Instructions for the task: Nothing but the lines from the one containing "The image size is (768, 1280)." through the end of the data below may appear in the response, each one exact.

----- Data records

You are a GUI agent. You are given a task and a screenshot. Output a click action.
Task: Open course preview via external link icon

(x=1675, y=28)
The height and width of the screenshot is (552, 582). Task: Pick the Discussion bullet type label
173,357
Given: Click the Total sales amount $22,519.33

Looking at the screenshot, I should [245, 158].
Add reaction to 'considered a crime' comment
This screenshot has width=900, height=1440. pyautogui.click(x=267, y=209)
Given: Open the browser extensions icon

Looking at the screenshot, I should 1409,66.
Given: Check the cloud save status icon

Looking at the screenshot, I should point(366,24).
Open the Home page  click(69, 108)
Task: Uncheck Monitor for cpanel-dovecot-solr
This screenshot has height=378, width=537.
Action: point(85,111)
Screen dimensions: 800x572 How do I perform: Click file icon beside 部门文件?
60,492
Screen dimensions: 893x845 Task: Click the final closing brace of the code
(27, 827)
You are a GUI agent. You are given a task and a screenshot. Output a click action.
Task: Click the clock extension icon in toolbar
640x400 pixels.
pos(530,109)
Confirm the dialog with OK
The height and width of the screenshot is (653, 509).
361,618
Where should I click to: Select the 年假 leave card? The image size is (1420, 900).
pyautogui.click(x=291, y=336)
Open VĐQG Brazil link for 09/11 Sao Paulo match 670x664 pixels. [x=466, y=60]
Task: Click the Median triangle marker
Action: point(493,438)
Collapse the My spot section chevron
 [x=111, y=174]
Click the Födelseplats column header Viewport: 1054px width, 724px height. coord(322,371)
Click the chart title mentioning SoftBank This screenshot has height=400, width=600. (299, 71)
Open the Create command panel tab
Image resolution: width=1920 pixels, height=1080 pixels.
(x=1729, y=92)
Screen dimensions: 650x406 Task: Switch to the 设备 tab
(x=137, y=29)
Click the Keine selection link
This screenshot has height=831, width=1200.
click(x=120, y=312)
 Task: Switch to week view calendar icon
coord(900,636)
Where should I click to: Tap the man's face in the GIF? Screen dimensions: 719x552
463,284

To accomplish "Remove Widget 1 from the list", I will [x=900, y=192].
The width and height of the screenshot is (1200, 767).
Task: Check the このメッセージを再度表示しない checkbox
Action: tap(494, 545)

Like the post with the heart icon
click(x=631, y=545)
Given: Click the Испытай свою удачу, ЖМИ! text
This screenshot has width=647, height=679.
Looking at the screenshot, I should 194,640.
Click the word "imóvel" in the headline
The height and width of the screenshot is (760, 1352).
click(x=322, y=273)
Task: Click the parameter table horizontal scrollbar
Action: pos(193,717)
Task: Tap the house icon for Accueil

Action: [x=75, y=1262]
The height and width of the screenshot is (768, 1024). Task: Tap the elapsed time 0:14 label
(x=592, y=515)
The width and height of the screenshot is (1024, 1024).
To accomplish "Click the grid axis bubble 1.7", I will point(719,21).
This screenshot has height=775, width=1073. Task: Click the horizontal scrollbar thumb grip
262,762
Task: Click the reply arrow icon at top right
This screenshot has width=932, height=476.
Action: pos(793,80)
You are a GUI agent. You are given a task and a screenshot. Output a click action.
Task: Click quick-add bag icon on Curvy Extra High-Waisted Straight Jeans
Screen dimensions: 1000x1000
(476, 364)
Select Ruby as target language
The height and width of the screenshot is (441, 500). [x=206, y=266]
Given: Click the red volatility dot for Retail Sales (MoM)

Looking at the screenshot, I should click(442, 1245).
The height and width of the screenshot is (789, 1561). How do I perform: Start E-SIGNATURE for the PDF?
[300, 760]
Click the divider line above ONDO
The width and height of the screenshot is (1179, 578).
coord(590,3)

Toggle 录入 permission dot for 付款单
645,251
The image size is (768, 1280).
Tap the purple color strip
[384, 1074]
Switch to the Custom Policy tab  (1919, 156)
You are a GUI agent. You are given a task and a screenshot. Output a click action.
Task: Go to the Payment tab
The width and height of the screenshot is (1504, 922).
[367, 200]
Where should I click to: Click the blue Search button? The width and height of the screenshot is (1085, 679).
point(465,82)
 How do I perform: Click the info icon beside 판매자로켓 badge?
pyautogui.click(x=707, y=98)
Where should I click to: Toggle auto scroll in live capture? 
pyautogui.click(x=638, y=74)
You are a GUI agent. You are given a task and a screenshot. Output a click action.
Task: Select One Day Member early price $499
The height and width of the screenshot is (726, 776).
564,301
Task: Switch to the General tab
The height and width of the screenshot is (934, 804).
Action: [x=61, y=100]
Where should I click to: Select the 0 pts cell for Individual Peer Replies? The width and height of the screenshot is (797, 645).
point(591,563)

----------

Final answer:
The image size is (768, 1280).
Tap the purple color strip
[384, 1074]
Switch to the Custom Policy tab  (1919, 156)
You are a GUI agent. You are given a task and a screenshot. Output a click action.
Task: Go to the Payment tab
The width and height of the screenshot is (1504, 922).
[367, 200]
Where should I click to: Click the blue Search button? The width and height of the screenshot is (1085, 679).
point(465,82)
 How do I perform: Click the info icon beside 판매자로켓 badge?
pyautogui.click(x=707, y=98)
Where should I click to: Toggle auto scroll in live capture? 
pyautogui.click(x=638, y=74)
You are a GUI agent. You are given a task and a screenshot. Output a click action.
Task: Select One Day Member early price $499
The height and width of the screenshot is (726, 776).
564,301
Task: Switch to the General tab
The height and width of the screenshot is (934, 804).
Action: [x=61, y=100]
Where should I click to: Select the 0 pts cell for Individual Peer Replies? The width and height of the screenshot is (797, 645).
point(591,563)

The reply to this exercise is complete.